Il appert que les problèmes ont été exacerbés depuis sur le plan de l’anxiété et de la dépression.
- Personne axieuse : de 23 à 30%
- Dépressifs : de 27 à 33%
- L’étude révèle que la consommation de substance à légèrement grimpé de 2,7% et que la dépendance aux médias a largement contribué au sentiment d’anxiété
- Le taux de psychose est 60%plus élevé parmi les segments de la population noire par rapport à la population générale selon une Étude su Secrétariat de lutte au racisme.
- Au total, 83% des 1,2 millions de Noirs se disent être traités injustement au moins parfois
« Pendant que vous risquez votre vie pour aider la société, cette dernière ne vous voit pas comme faisant partie intégrante…, c’est lourd, c’est pesant de vivre comme ça.» souligne la Dre Lashley.

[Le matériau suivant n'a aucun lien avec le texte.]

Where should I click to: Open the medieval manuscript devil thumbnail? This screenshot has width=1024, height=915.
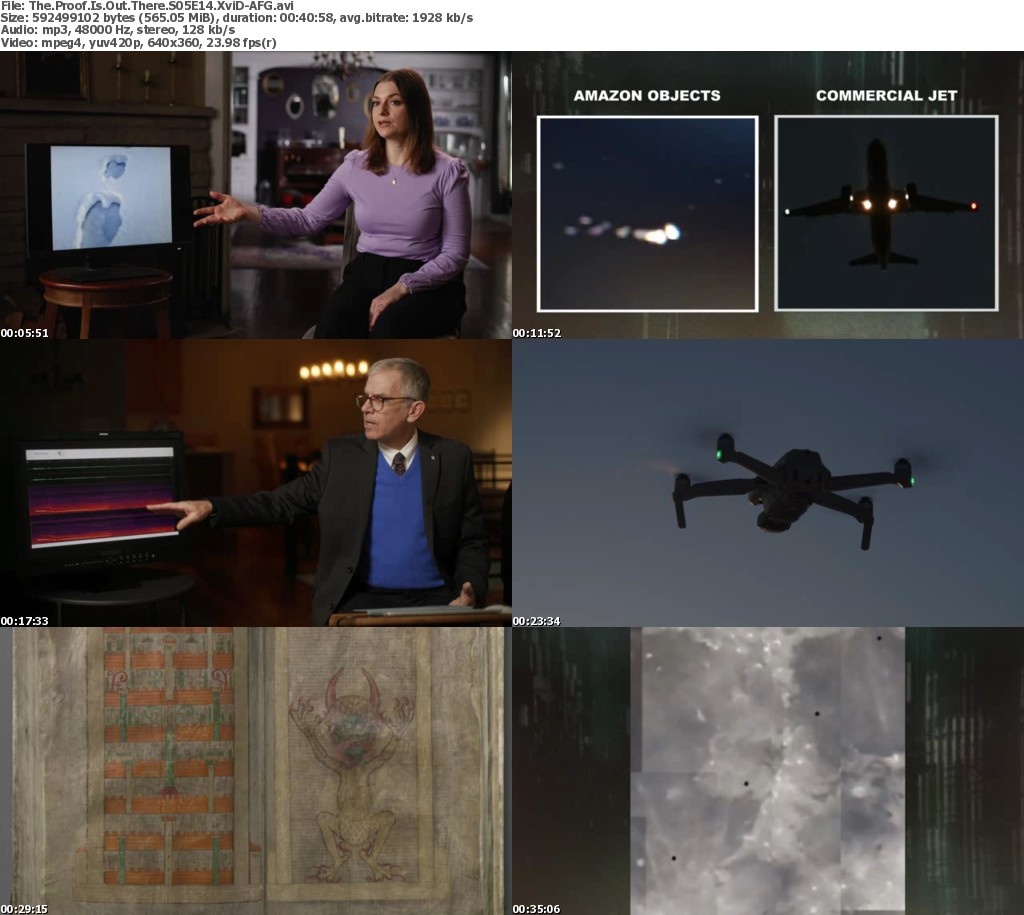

Associé à cela, il faut s’attendre à des problèmes cardio-vasculaires, d’addiction, d’obésité entre autres. Elle espérait qu’avec le mouvement Black live matters, ayant le vent en poupe depuis l’assassinat en direct, par un policier blanc, de George Floyd,la tension allait baisser pour les personnes racisées.
Mais le problème, dit-elle, est «intergénérationnel» en ce sens qu’il y a une perception des Noirs qui se transmet de génération en génération parmi les Blancs. Elle prône une éducation des jeunes noirs sur le vivre dans cette société et « comment réagir face à la police ».
Elle a dit
« Si tu achètes un paquet de gomme à mâcher, il faut que tu gardes le reçu jusqu’à ce que tu quittes l’endroit alors que si tu es Bancs ce n’est pas nécessaire d’avoir cette conversation avec l’enfant.»